■ Exercise requirements
Below, find the line containing "Task: Switch to 我的文件 tab"; from there to the final line, print every line exactly and skip the pictures.

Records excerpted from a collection
============

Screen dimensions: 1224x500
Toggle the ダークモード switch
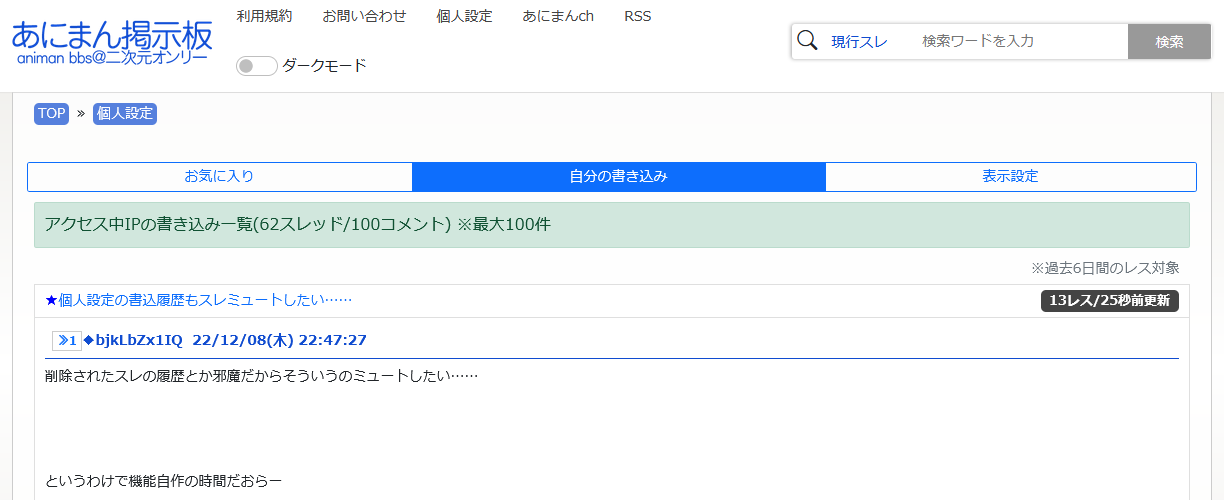(256, 66)
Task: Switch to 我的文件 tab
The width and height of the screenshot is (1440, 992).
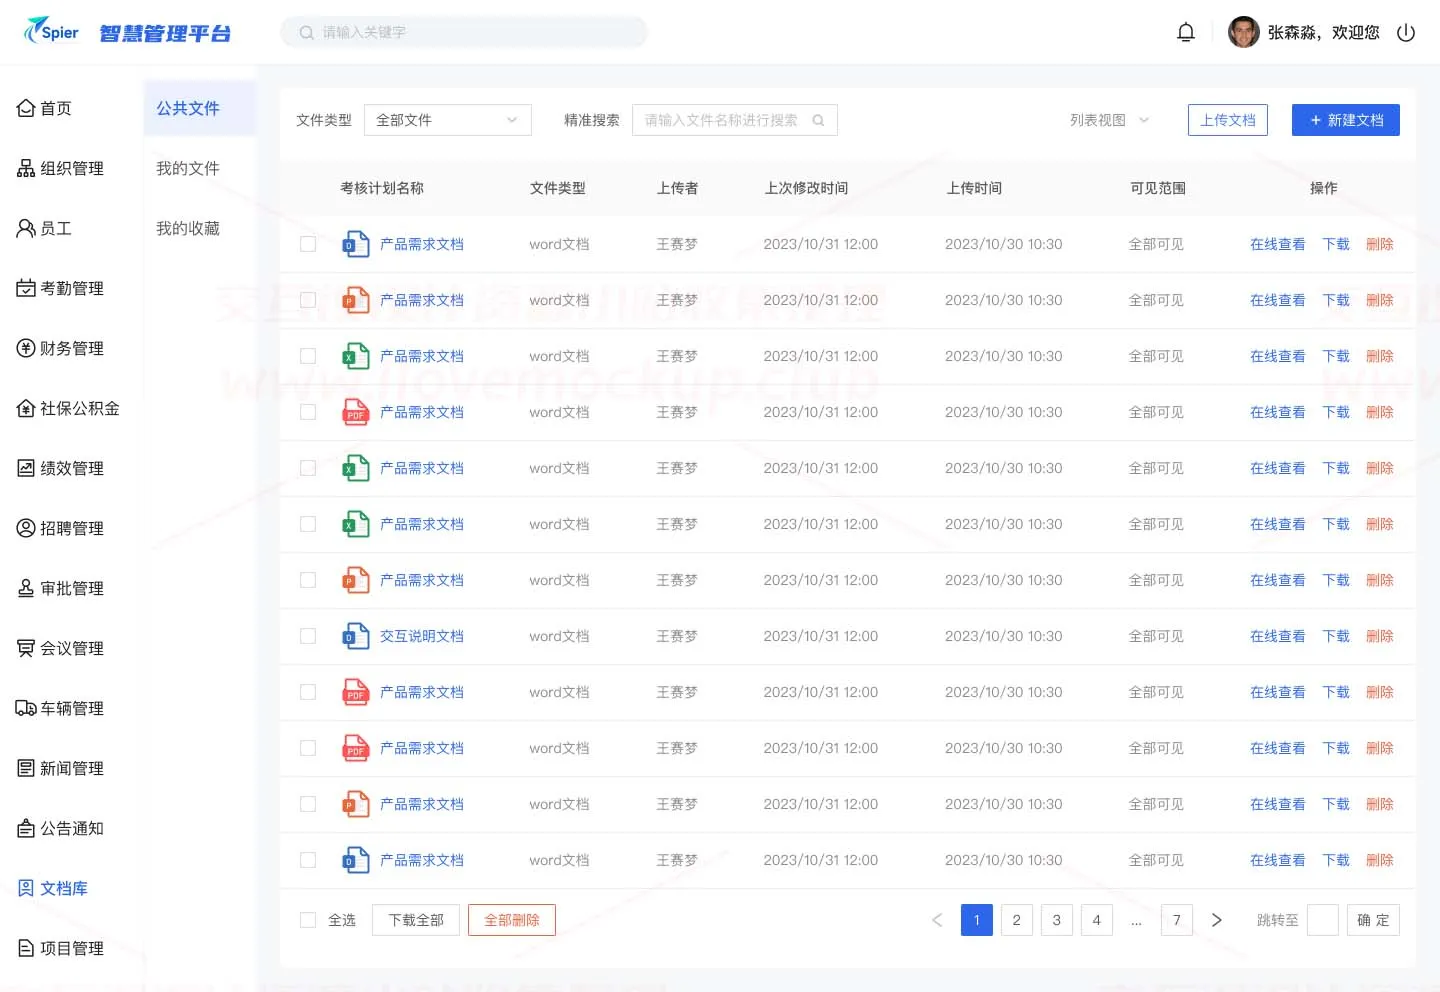Action: [x=188, y=168]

============

■ Solution
Task: Switch to 我的文件 tab
The width and height of the screenshot is (1440, 992).
Action: [x=188, y=168]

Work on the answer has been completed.